There’s no doubt that, like computers in the classroom, smartphones are hard to compete with. A Pew study confirmed that there is indeed a generational divide: 98 percent of young adults used their cellphone during their most recent get-together with others, compared with 69 percent of cell owners 65 and older.

Don’t buy the excuse that our millennials can talk and text and whatever at the same time. “Multitaskers often think they are like gym rats, bulking up their ability to juggle tasks, when in fact they are like alcoholics, degrading their abilities through over-consumption,” wrote t echnology expert Clay Shirky, a colleague who inspired me to institute the classroom ban.

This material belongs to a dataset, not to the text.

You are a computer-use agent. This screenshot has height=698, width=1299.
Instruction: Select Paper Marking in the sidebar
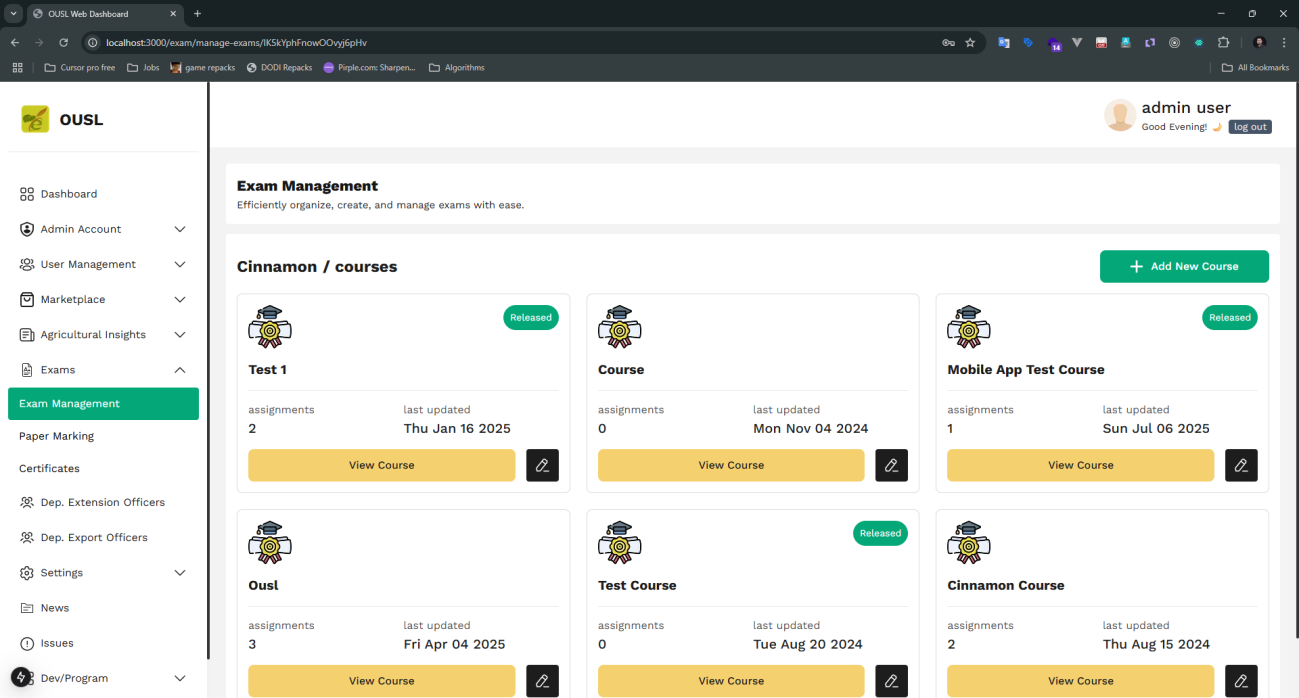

Rudeness alone is not the only reason to ask our adult children to put away the phone. For most of us, our face-to-face time with them is limited, whether it’s for a casual chat or a serious discussion. The context of what we say is not only in our words but in our tone of voice and facial expressions. Research proves that smartphone use lessens our ability to pick up on facial expressions and verbal cues. Perhaps even more important, it lowers the amount of empathy that is exchanged. Try having a serious conversation with the top of someone’s head!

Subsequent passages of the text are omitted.